たとえば、2014年に安倍首相が『NEWS23』に生出演した際、街頭インタビューのVTRに「厳しい意見を意図的に選んでいる」と難癖をつけ、その後、自民党が在京テレビキー局に「報道圧力」文書を送りつけるという問題が起きたが、その後も自民党や官邸は、政治部記者などを使って同番組に圧力をかけつづけていた。
 そうした圧力は、安保法制審議中に文化芸術懇話会の弾圧発言が問題になったこともあり、一時は、おさまっていたが、同法が成立した直後から再び活発化。自民党の「放送法の改正に関する小委員会」の佐藤勉委員長がテレビの安保法制報道は問題だとして、「公平・公正・中立は壊れた。放送法も改正したほうがいい」と露骨な恫喝発言をするなど、またしてもTBSテレビ朝日への圧力を強めはじめた。
 しかも、自民党および官邸は、膳場キャスターと岸井氏を徹底的にマーク。というのも、膳場キャスターは14年の総選挙特番で安倍首相に対して報道圧力問題について問い質したことに激怒したといわれ、一方の岸井氏は、自民党側は“保守色が強い記者”と認識していたにもかかわらず、そんな岸井氏が安保法制に厳しい姿勢を貫いたことで「裏切りだ」と怒り倍増。政治部を通じて「岸井をなんとかしろ」という声をTBS幹部に再三届けてきたという。
 さらに、そんななかで岸井氏を個人攻撃する「放送法遵守を求める視聴者の会」による意見広告が産経・読売新聞に掲載されたわけだが、これも仕掛人は極右思想の安倍応援団の面々だった。

 つまり、岸井氏は「圧力は一切ありません」と言うものの、TBSにはいろんなかたちで“官邸の怒り”が伝えられていた。その結果、岸井氏と膳場キャスターは降板させられたのだ。
 事実、岸井氏とともに記者会見に出席していた鳥越俊太郎氏は、政権側からのメディア圧力、なかでも菅義偉官房長官の“手口”を、このように語っている。少々長いが、重要な話なので紹介したい。

「菅官房長官が恐ろしいのは、オープンでの台詞ではない。大臣と記者との間ではオフ懇、オフレコの懇談会というが必ずあるんですね。『これはオフレコですよ。書いちゃだめですよ』と言いながら、本音を言う、と。記者も本音が聞けるから一応、オフ懇を受け入れているわけです。

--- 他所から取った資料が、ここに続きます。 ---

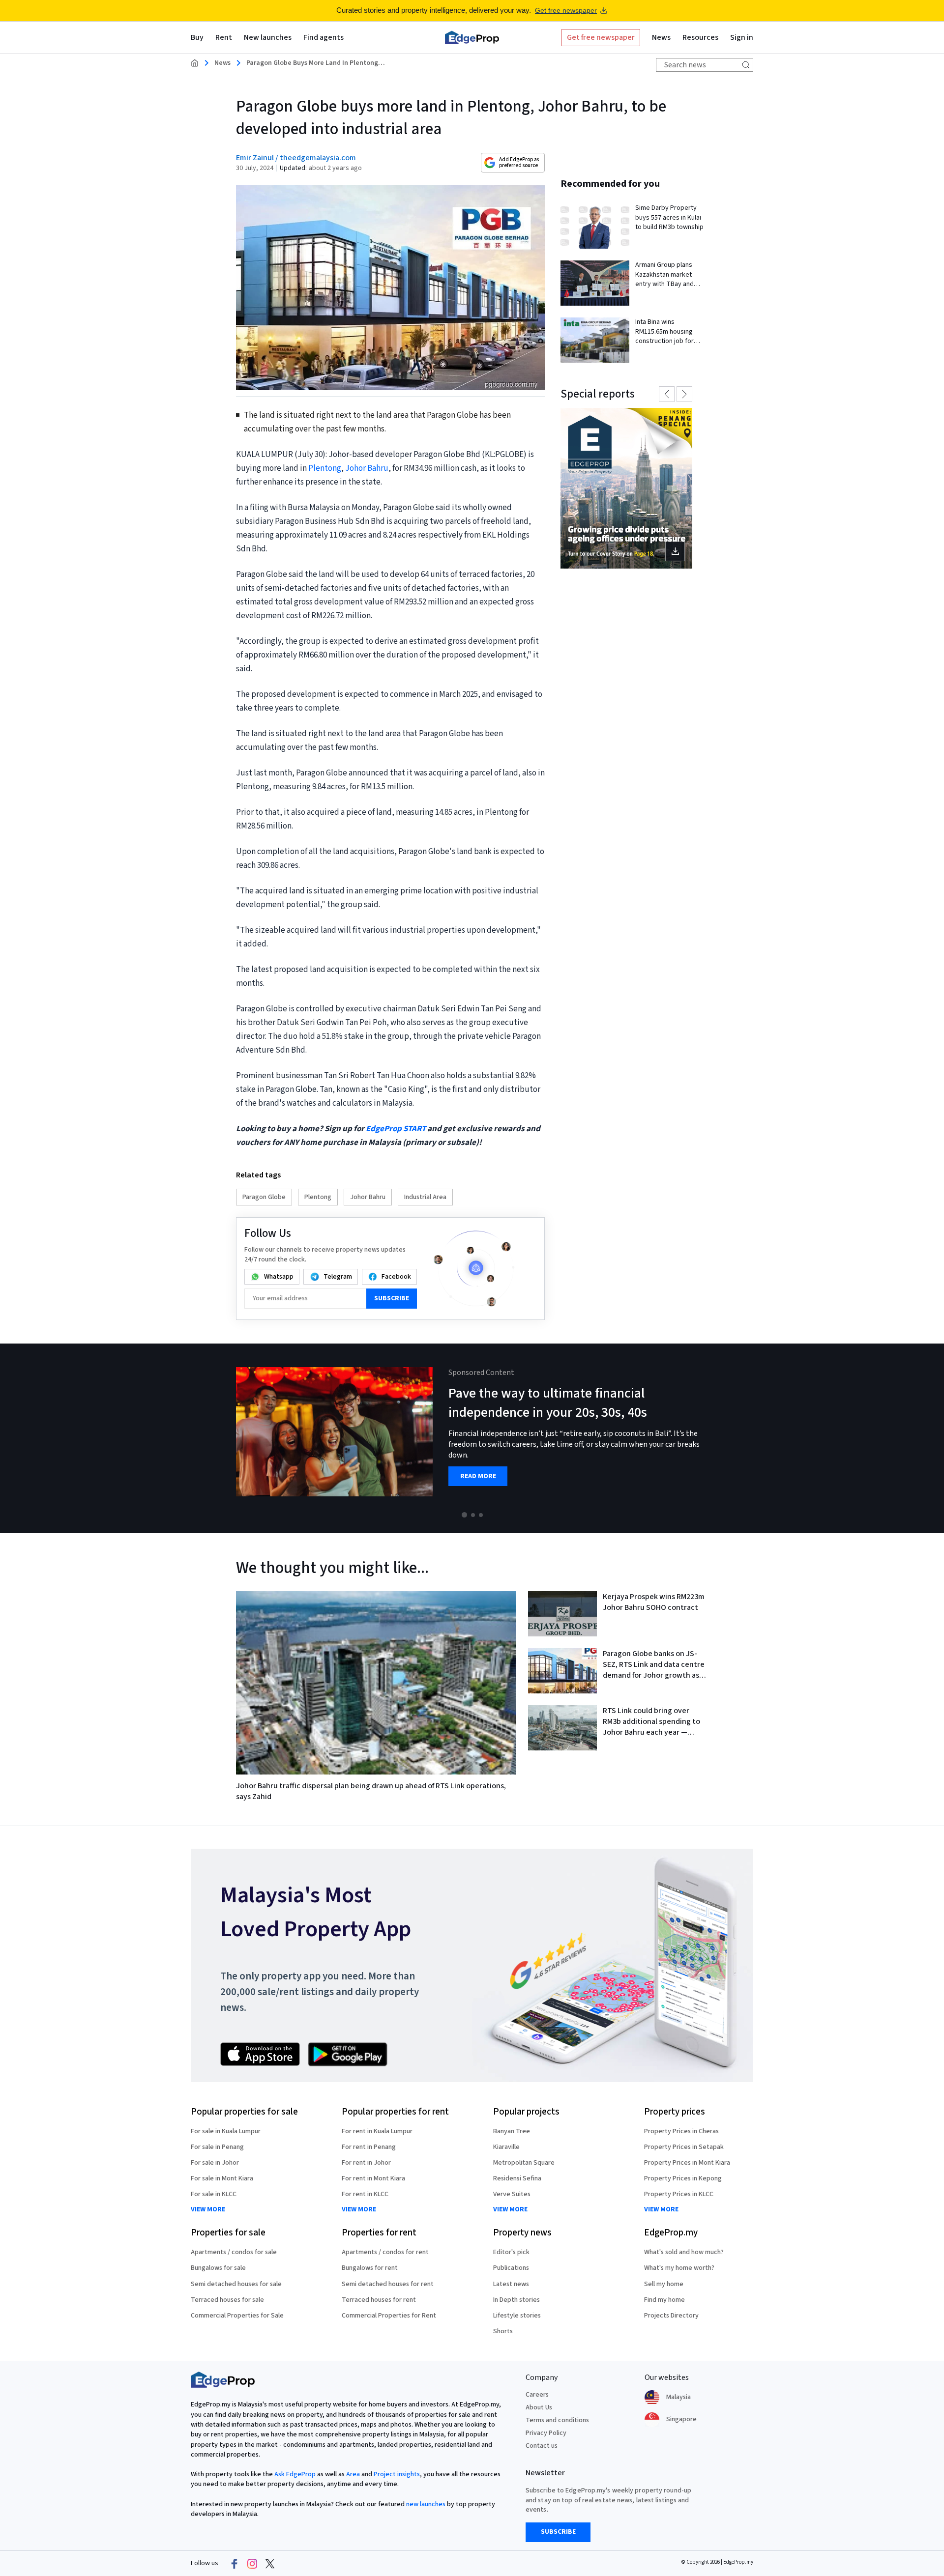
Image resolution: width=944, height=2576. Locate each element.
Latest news (511, 2284)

 その場で、たとえば『昨日の『NEWS23』の岸井さんのあのコメントはちょっとね、いただけないよね』『あれ、ちょっと困るよ』というようなことをつぶやくわけですね。そうすると、それはオフ懇ですから表には出ませんけども、記者はちゃんとメモをして、それを上司に上げるわけです。その上司はさらに上の上司にあげて、それはどんどん上に上がっていきますから、『どうも、政府筋は岸井キャスターのコメントに嫌悪感を抱いているらしい』という空気がバッと広がるわけですね。

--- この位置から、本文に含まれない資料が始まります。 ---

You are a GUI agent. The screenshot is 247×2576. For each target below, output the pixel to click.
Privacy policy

 これはTBSだけじゃなくて、他の局もみんなそうですけども、そうすると、現場がまず反応するわけです。『ここまで言うとまた言ってくるんじゃないか』と。『この人を出したらヤバイんじゃないか』とかね。人選とか、街頭で話を聞くときもできるだけ穏当な人の話を聞くとか。それから、問題の設定でもできるだけ柔らかめにするとか。こういうふうに萎縮をしていくわけです。毅然として切り込んでくという姿勢がだんだんなくなる」


こうした実態を岸井氏も知らないはずがないと思うが、4月からTBS専属のスペシャルコメンテーターに就任することが決まっているため、岸井氏は「直接の圧力はなかった」という言い方で、TBSを悪く言うのを控えたのだろう。
 しかし、「直接の圧力はなかった」というのは、イコール報道が歪められていないということではない。局の上層部は常に政権の意向を忖度し、それを人事というかたちで反映している。
 現場の人間は、もっと注意深く、政権とメディアの間で、何が起きているかを凝視しなければならない。